_Exercise_
Within the records below, reproduce without change the lines from the line that has "Given: Click the Cambridge heading beside Y4" through the line that has "Given: Open View history link", and only those.

• • • • •

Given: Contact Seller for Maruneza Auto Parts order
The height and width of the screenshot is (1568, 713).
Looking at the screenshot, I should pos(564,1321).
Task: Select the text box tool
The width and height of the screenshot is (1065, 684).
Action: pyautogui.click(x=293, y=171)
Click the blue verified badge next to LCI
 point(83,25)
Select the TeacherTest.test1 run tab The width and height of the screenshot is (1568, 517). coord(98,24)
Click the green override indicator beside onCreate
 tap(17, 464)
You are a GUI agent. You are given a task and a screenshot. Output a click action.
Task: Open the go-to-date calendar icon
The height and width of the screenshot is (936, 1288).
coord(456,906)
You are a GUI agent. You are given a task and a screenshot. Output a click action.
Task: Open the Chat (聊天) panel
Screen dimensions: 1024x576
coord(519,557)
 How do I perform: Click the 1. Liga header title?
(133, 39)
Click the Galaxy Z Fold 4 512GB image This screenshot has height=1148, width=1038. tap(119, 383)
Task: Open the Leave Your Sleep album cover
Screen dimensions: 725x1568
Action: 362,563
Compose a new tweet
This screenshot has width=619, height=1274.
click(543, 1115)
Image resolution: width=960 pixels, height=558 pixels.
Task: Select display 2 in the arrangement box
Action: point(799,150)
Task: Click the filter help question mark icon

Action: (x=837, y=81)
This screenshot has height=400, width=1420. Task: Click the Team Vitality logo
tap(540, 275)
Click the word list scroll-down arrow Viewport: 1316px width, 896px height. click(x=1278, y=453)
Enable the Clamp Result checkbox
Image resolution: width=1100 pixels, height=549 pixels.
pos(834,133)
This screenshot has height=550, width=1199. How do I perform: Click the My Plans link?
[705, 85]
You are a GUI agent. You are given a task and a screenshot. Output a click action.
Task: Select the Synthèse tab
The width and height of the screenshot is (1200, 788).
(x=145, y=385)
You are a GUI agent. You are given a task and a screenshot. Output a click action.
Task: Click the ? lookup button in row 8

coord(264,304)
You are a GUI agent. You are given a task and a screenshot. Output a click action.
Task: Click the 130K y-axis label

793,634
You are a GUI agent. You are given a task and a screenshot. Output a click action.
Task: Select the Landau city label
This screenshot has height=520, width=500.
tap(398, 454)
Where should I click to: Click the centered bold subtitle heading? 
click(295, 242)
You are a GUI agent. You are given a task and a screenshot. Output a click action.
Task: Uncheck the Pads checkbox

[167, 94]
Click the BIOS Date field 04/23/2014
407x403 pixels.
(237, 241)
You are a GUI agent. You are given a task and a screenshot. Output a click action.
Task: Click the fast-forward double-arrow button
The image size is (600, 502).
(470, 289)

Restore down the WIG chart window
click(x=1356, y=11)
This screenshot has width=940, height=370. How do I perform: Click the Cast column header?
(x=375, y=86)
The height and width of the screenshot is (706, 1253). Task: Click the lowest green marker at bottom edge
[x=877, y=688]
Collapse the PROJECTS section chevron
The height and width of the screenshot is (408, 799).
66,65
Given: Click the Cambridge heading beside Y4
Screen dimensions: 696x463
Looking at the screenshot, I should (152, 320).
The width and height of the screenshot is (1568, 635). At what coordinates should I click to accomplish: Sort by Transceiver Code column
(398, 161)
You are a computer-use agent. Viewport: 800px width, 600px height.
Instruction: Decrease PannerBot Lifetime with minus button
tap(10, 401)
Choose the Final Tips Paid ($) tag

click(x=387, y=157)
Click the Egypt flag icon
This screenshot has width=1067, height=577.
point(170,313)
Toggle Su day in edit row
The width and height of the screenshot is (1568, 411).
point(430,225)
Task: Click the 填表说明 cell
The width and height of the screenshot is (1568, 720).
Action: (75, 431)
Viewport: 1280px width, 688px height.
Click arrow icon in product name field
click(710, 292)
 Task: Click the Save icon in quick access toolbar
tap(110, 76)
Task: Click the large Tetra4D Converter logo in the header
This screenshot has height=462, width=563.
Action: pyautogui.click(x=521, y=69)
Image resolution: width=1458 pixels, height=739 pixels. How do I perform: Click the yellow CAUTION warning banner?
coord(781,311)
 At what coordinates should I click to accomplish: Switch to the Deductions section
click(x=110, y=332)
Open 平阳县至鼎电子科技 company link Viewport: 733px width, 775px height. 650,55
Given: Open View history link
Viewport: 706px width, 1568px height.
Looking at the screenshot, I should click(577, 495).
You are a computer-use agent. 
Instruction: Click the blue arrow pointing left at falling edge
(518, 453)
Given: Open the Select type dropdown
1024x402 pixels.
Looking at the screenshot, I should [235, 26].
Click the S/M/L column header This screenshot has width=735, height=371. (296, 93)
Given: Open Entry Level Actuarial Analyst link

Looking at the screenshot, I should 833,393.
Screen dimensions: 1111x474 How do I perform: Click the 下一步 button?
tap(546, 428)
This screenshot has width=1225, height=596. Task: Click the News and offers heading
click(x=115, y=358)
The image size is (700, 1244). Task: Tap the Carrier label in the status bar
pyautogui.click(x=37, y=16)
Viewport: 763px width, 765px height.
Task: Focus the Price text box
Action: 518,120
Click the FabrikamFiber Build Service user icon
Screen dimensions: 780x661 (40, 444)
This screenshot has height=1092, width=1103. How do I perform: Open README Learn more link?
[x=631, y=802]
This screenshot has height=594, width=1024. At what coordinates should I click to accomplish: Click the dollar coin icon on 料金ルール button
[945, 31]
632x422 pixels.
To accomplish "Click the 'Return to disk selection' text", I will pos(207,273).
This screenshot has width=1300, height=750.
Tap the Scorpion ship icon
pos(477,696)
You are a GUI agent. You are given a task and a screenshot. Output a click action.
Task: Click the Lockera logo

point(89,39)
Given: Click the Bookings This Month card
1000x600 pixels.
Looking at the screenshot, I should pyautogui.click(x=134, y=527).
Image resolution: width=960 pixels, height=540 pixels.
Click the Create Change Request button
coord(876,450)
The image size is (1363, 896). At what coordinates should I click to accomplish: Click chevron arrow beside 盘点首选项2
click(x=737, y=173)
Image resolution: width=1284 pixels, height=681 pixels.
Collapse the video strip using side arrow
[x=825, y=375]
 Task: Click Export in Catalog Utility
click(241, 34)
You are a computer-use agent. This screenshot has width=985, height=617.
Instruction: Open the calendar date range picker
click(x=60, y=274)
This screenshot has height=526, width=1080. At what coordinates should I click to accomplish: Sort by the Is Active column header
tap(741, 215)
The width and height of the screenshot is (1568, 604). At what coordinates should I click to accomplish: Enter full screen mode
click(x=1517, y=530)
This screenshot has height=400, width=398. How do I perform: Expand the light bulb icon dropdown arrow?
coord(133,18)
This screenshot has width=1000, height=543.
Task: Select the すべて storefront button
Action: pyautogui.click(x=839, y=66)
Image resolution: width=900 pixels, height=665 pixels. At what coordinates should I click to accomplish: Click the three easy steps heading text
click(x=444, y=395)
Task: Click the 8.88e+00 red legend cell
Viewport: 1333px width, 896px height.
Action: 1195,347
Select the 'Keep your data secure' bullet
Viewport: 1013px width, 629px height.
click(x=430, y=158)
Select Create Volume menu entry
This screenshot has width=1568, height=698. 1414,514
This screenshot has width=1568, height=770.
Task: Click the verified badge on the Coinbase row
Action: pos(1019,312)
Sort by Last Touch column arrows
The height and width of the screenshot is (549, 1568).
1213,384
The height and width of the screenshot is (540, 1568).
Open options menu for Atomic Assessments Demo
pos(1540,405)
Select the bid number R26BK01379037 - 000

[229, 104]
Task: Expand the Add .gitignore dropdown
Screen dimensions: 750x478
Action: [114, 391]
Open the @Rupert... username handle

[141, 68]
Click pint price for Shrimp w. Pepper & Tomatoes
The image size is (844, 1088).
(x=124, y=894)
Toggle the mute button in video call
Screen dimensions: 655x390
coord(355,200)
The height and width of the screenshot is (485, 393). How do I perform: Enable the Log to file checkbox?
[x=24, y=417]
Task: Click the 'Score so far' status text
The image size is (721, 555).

• • • • •

_Task result_
Given: Click the Cambridge heading beside Y4
Screen dimensions: 696x463
Looking at the screenshot, I should (152, 320).
The width and height of the screenshot is (1568, 635). At what coordinates should I click to accomplish: Sort by Transceiver Code column
(398, 161)
You are a computer-use agent. Viewport: 800px width, 600px height.
Instruction: Decrease PannerBot Lifetime with minus button
tap(10, 401)
Choose the Final Tips Paid ($) tag

click(x=387, y=157)
Click the Egypt flag icon
This screenshot has width=1067, height=577.
point(170,313)
Toggle Su day in edit row
The width and height of the screenshot is (1568, 411).
point(430,225)
Task: Click the 填表说明 cell
The width and height of the screenshot is (1568, 720).
Action: (75, 431)
Viewport: 1280px width, 688px height.
Click arrow icon in product name field
click(710, 292)
 Task: Click the Save icon in quick access toolbar
tap(110, 76)
Task: Click the large Tetra4D Converter logo in the header
This screenshot has height=462, width=563.
Action: pyautogui.click(x=521, y=69)
Image resolution: width=1458 pixels, height=739 pixels. How do I perform: Click the yellow CAUTION warning banner?
coord(781,311)
 At what coordinates should I click to accomplish: Switch to the Deductions section
click(x=110, y=332)
Open 平阳县至鼎电子科技 company link Viewport: 733px width, 775px height. 650,55
Given: Open View history link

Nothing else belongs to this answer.